*What the exercise asks*. Reproduce word for word the stretch of the thesis film page from "A Tharavadu is an Ancestral Home/ഈ" through "their lived relationship.".

*Page*.
__________

A Tharavadu is an Ancestral Home/ഈ തറവാട്ടിൽ ഒരു ആത്മാവ് ഉണ്ട്

(2023 - 2024)

A Tharavadu is an Ancestral Home/ee tharavadu oru aatmavu indu was my BFA senior thesis film. It is a stop-motion and "cel" animated mourning of my grandfather (who passed in 2020) and my relationship with my mother tongue, Malayalam. While working on this film I also put together a journal filled with poetry, ruminations and insights into my craft. Its a little personal to be putting on the web, but if you're interested in reading it, please send me an email at mvazhappillyart@gmail.com

'A Tharavadu is An Ancestral Home/ee tharavadu oru aatmavu indu' is a stop-motion and cel-animated short about a young woman who returns to her grandfather’s home in hopes of saying goodbye to his ghost. Instead, she finds only memories of mistranslations and misunderstandings that complicated their lived relationship.

Artist's statement

My parents - ‘brain drain’ immigrants from India - were naturalized in the US a few years after I was born, making me the first American citizen in my family. My tongue is tied to English, while my parents and grandparents both speak mixtures of Malayalam, Tamil, Hindi, Marathi, and English due to their own journeys from Kerala to Mumbai to the States. Because of this literal and linguistic separation from the land I’m meant to come from, I’ve begun to understand my own history through the many cloudy layers and languages it has filtered through. Often, I am struck by how much my distance from the ancestral home - the tharavadu - has framed my life.

__________

*Data block*.

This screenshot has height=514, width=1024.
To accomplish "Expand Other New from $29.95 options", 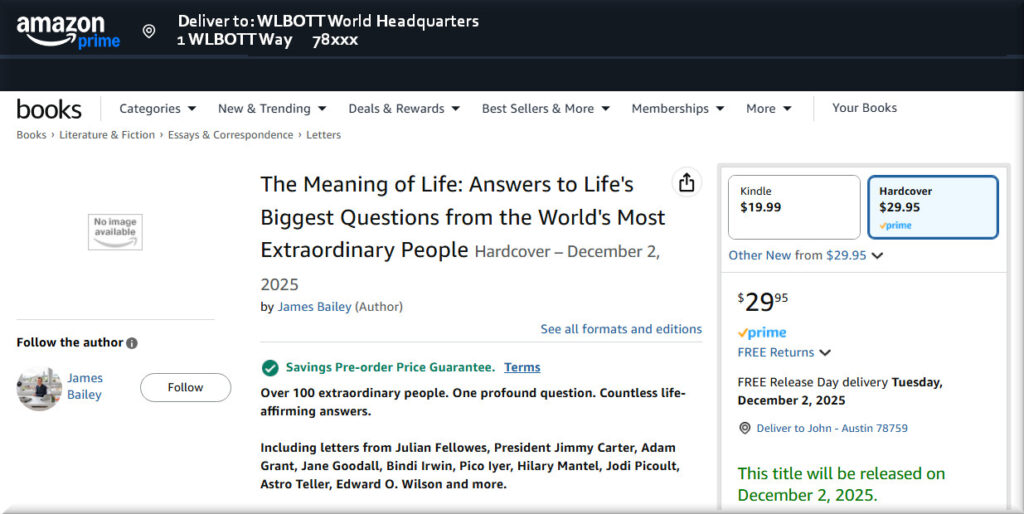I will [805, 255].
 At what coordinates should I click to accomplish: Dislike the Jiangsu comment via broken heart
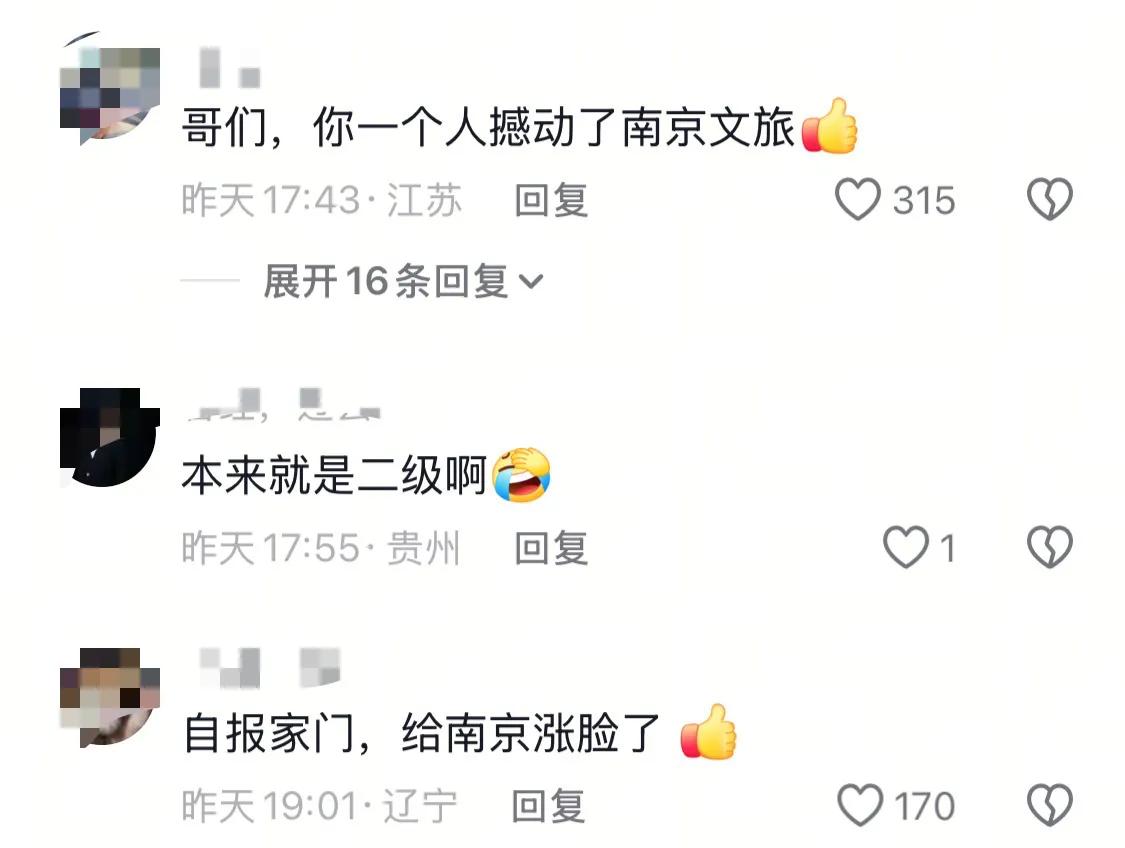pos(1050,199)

__________

*Correct answer*.
A Tharavadu is an Ancestral Home/ഈ തറവാട്ടിൽ ഒരു ആത്മാവ് ഉണ്ട്

(2023 - 2024)

A Tharavadu is an Ancestral Home/ee tharavadu oru aatmavu indu was my BFA senior thesis film. It is a stop-motion and "cel" animated mourning of my grandfather (who passed in 2020) and my relationship with my mother tongue, Malayalam. While working on this film I also put together a journal filled with poetry, ruminations and insights into my craft. Its a little personal to be putting on the web, but if you're interested in reading it, please send me an email at mvazhappillyart@gmail.com

'A Tharavadu is An Ancestral Home/ee tharavadu oru aatmavu indu' is a stop-motion and cel-animated short about a young woman who returns to her grandfather’s home in hopes of saying goodbye to his ghost. Instead, she finds only memories of mistranslations and misunderstandings that complicated their lived relationship.